A critical part of learning to live with mental illness involves, in my view, being honest about and feeling supported in not just our desire but our fundamental need to speak about and to name – regardless of how difficult it may be for others to hear – how it feels to live and, equally, to not want to live in a body that suffers here and now in the present. The hopeful but seemingly ceaseless and distracting focus on the future and the promise of better things to come through eventual recovery diverts necessary attention away from the energy required for grappling with the hard truths and the hard work of living now.
As Toronto-based trans artist Vivek Shraya chronicles in her brave new short film, I Want to Kill Myself, one of the most difficult things about suicidal ideation involves coming to terms with and ultimately finding a means to express “the ways that living [are] often...connected to not wanting to live.” Asking “how do I make art in relationship to suicide?” Shraya demonstrates, through a breathtaking essay and companion series of photographs, the ways in which saying the words ‘I want to kill myself’ has in fact been productive of this very project and sustaining, ultimately, of life. States Shraya: “Saying ‘I want to kill myself made my pain explicit. Saying ‘I want to kill myself’ to the people who love me meant I was shown an immediate and specific kind of care that I desperately needed. Saying ‘I want to kill myself’ kept me alive.”
Powerful beyond words, Shraya’s film implicitly acknowledges the hurts of its viewers and at the same time gives us permission. The profound lesson it teaches is that it is okay to feel we want to quit, and that giving voice to those feelings, bringing them out into the open and letting them be known may actually save lives. For those of us who have been encouraged and even compelled to be silent about the abuses and traumas we have suffered at the hands of those who claim to love us, the authorization to finally speak feels so much like sweet, ecstatic relief. That the channel for such authorization is provocative, beautifully contemplative, and uncomfortable art makes that sense of relief for me all the more potent.

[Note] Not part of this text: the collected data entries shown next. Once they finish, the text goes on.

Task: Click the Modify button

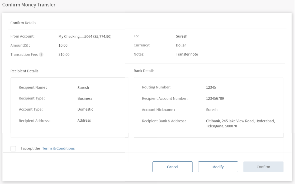Action: [218, 167]
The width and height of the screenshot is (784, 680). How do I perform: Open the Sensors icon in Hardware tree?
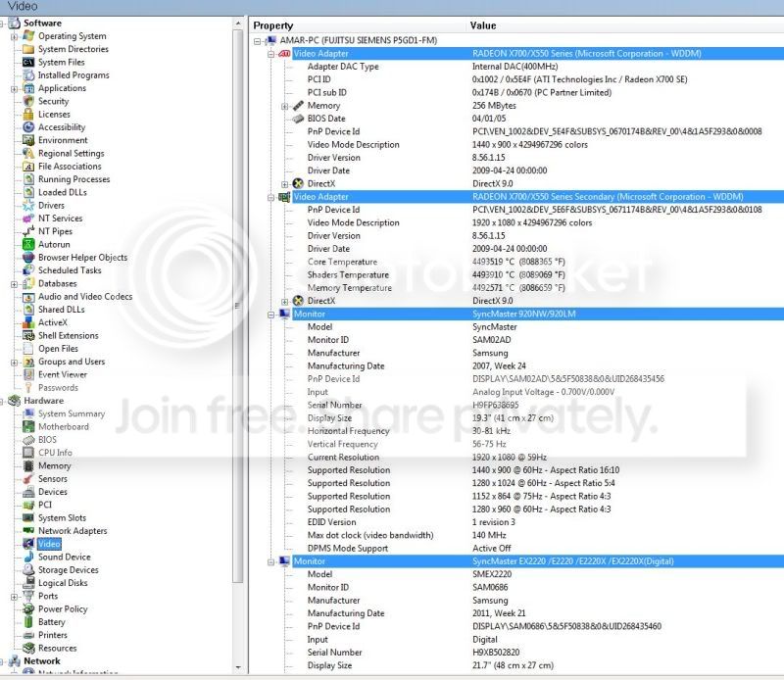point(28,479)
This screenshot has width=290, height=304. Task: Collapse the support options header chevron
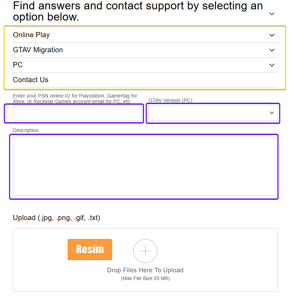272,14
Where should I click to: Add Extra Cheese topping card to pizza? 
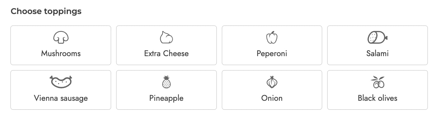click(x=166, y=45)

Indeed, in our time of social media, where instant but inherently superficial virtual connections have been widely established as a reasonable substitution for the meeting of real, material, flesh-and-blood bodies, and as the new cornerstone of community, the diligent task of making art reminds us that there does still exist other, more thoughtful, genuine, and enduring possibilities for connection, communication, and even love. I have long known from my own work that to make art requires a particular kind of patience and care. Yet, it occurs to me now, in light of the film, that the patience necessary to make art may well teach other types of patience. Like the patience to love oneself always, as much as we love others and to keep at it no matter what; to rest if, at times, that’s what we need, but never, ever to quit.